→ Exercise requirements: Rescale the records from the first line through the line containing "[x=300, y=385]", both included, and give those lines again with the requests. Multiply every click coordinate in the answers by 0.55 and round to whole numbers, with halves rounded up.
______________________________
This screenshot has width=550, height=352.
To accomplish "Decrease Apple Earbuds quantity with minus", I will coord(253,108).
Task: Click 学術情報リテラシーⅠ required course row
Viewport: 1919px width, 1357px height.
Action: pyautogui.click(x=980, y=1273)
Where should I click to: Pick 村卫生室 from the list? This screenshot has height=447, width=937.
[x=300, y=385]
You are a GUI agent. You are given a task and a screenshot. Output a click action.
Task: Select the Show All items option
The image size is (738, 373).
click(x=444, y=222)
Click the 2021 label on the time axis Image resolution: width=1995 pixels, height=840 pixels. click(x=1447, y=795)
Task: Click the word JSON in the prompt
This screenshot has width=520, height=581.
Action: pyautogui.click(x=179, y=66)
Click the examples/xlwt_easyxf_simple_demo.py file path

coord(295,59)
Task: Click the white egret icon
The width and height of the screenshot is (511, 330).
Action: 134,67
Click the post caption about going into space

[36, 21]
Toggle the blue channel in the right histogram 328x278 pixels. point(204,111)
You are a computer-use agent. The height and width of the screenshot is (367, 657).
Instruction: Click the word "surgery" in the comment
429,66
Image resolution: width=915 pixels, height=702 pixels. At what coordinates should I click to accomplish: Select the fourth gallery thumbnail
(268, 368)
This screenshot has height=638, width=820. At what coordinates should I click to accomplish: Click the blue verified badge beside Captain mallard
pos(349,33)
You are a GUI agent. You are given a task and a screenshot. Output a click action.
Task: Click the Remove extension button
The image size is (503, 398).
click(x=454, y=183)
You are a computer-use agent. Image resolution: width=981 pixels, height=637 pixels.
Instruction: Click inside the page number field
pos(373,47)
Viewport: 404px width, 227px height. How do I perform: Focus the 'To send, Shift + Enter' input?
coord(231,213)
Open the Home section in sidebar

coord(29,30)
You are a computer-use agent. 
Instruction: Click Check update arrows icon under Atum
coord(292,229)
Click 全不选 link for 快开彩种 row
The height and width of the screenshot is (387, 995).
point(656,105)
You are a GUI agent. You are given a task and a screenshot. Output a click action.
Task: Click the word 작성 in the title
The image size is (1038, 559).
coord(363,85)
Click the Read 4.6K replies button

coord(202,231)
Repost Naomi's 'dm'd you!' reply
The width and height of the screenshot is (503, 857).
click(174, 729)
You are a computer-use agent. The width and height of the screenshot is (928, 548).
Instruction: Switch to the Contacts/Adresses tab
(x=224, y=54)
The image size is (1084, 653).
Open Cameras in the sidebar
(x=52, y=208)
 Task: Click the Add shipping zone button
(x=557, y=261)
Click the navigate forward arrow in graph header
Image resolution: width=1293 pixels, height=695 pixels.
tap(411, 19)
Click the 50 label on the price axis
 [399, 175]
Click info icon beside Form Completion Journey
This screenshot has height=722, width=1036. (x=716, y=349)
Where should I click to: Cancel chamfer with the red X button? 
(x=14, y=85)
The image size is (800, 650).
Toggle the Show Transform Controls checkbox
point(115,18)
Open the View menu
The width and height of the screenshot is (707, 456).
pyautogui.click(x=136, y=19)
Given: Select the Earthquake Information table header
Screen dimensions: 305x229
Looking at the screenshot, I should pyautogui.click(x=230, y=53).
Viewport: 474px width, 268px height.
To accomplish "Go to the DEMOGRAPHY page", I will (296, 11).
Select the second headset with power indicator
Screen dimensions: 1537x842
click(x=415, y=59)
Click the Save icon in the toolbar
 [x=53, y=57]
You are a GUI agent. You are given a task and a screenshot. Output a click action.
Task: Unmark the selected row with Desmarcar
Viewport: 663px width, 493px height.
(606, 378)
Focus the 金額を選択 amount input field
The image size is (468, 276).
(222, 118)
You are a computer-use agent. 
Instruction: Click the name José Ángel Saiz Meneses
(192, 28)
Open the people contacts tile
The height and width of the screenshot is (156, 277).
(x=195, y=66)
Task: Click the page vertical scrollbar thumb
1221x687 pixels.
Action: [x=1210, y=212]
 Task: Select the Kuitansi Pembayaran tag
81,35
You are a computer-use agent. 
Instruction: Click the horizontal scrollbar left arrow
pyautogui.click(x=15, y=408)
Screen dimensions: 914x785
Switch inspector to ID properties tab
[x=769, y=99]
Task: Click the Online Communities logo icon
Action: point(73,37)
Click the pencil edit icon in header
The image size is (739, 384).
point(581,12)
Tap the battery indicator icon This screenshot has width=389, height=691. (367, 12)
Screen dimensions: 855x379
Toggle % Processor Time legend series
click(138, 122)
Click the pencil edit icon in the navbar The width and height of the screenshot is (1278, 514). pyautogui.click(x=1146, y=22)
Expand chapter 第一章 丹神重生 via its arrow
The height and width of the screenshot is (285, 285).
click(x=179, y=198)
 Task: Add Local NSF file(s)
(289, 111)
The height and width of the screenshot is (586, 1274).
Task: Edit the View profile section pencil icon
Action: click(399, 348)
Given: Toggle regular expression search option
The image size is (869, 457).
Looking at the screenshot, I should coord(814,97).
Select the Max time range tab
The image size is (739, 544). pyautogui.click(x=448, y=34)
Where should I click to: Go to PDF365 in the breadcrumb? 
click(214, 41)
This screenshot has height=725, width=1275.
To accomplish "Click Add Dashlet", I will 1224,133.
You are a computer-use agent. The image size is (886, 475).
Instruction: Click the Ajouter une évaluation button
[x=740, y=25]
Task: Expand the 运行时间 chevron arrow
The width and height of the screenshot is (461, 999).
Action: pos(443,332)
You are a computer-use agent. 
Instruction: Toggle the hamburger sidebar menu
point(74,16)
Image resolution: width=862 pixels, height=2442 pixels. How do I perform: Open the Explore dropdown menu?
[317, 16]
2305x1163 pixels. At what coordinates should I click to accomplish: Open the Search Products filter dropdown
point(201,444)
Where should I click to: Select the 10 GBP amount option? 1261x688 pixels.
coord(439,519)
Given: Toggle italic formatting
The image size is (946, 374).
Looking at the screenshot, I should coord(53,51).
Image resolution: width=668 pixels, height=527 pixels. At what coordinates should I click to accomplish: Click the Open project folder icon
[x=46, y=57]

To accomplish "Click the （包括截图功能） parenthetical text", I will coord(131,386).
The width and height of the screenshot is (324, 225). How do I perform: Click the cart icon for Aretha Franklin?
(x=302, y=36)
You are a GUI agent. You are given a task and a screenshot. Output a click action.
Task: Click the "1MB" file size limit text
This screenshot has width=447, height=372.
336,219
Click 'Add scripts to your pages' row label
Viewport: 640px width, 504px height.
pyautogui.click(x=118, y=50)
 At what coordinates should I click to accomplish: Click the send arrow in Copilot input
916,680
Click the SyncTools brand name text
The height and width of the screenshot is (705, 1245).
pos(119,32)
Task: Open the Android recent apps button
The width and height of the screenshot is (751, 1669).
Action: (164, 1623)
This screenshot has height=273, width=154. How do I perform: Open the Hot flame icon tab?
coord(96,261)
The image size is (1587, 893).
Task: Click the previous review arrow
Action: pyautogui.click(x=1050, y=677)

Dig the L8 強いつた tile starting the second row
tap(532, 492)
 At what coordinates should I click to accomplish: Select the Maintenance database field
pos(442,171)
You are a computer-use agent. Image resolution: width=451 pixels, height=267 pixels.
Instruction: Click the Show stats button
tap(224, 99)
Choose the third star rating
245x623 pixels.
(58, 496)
______________________________
→ Solution to this exercise:
This screenshot has width=550, height=352.
To accomplish "Decrease Apple Earbuds quantity with minus", I will coord(139,59).
Task: Click 学術情報リテラシーⅠ required course row
Viewport: 1919px width, 1357px height.
Action: pyautogui.click(x=539, y=700)
Where should I click to: Pick 村卫生室 from the list? This screenshot has height=447, width=937.
[x=165, y=212]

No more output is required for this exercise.